Les nouvelles manifestations se feront donc « autour du revenu, autour de la relation avec le prix de nos produits, notamment dans le cadre du début de la négociation avec les distributeurs », a-t-il expliqué. « On sera le lundi et le mardi de cette semaine-là, avec l’objectif qu’on puisse conclure notre cycle (de manifestations) avec une rencontre avec le Premier ministre. On a besoin que des résultats concrets soient au rendez-vous », a-t-il ajouté.
En outre, Arnaud Rousseau n’a pas caché sa crainte d’assister d’ici là à la censure du gouvernement de Michel Barnier par l’Assemblée nationale. « Depuis près d’un an, on a obtenu un certain nombre de choses. Mais la dissolution et la menace aujourd’hui qui pèse sur le gouvernement nous laissent à penser qu’un certain nombre des avancées qui ont été annoncées ne seront pas forcément au rendez-vous. C’est le cas, par exemple, des prêts de trésorerie sur lesquels la ministre de l’Agriculture, Annie Genevard a fait des annonces il y a trois semaines », a estimé Arnaud Rousseau.
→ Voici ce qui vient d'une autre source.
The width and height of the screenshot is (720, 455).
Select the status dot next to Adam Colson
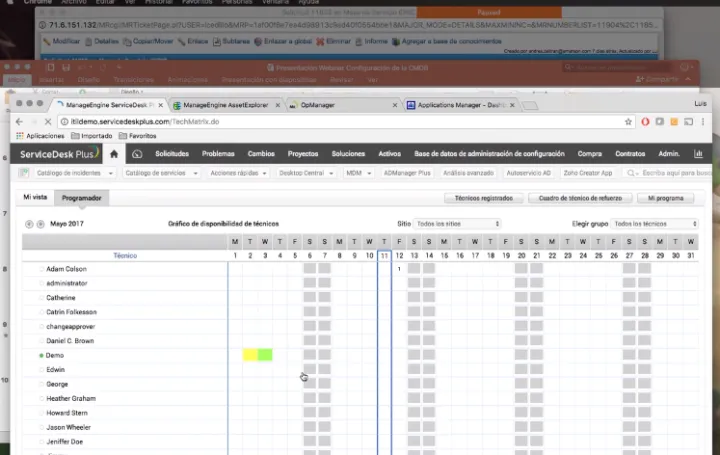41,269
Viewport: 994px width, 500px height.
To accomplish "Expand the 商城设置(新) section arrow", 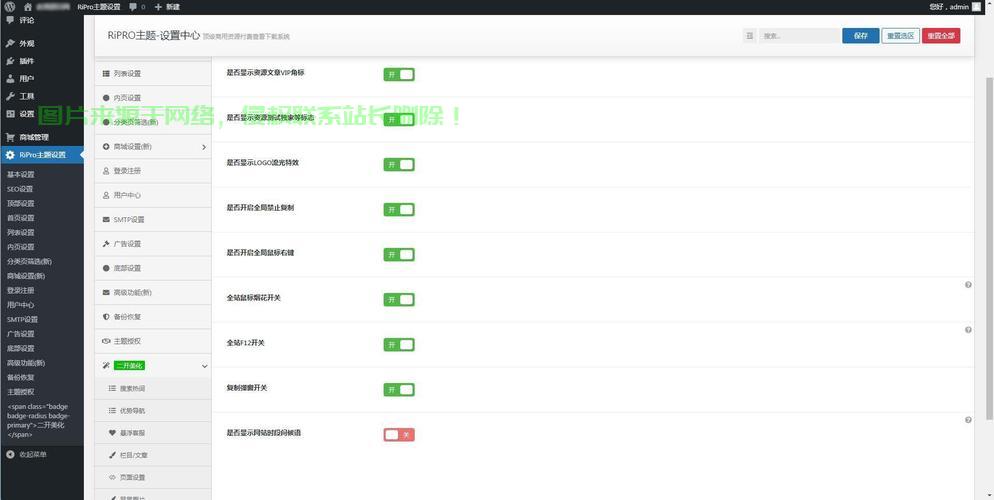I will click(204, 147).
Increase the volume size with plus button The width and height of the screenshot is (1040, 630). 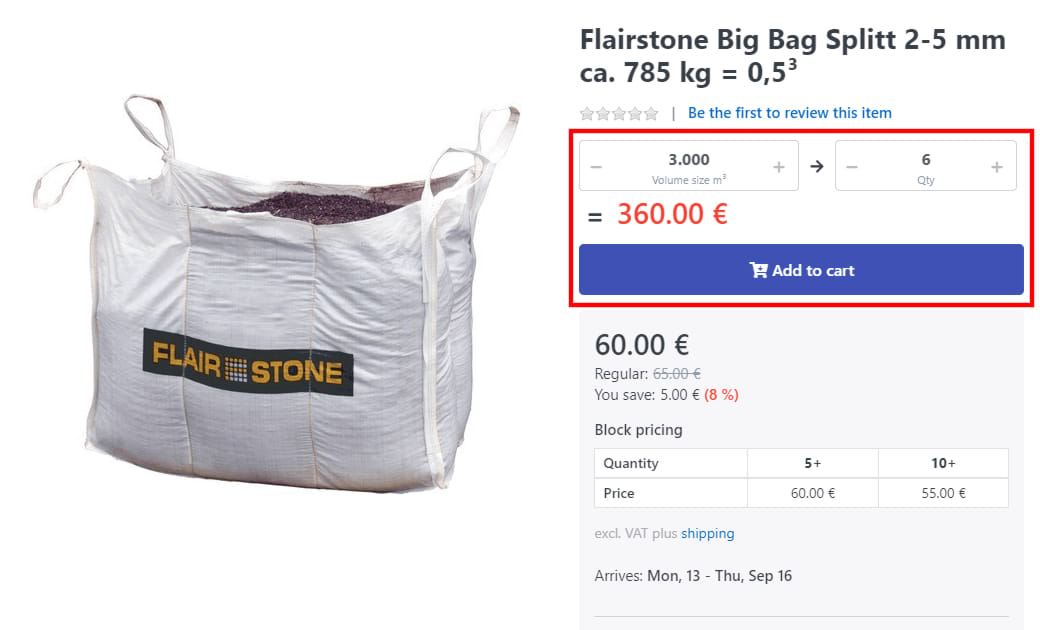pyautogui.click(x=779, y=167)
Dans un message sur X jeudi, le président de la FNSEA a lancé « un appel » à tous les adhérents du syndicat, pour qu’ils sensibilisent leurs députés aux « conséquences de leur vote » en cas de censure. Il a plaidé en faveur de la « stabilité ». Michel Barnier et Annie Genevard sont issus des rangs de LR et donc d’une droite historiquement sensible aux revendications du syndicat majoritaire et de son allié Jeunes agriculteurs (JA). « Si on doit encore attendre un prochain gouvernement pour avoir des décisions, pour nous, ce n’est pas tenable », a-t-il conclu.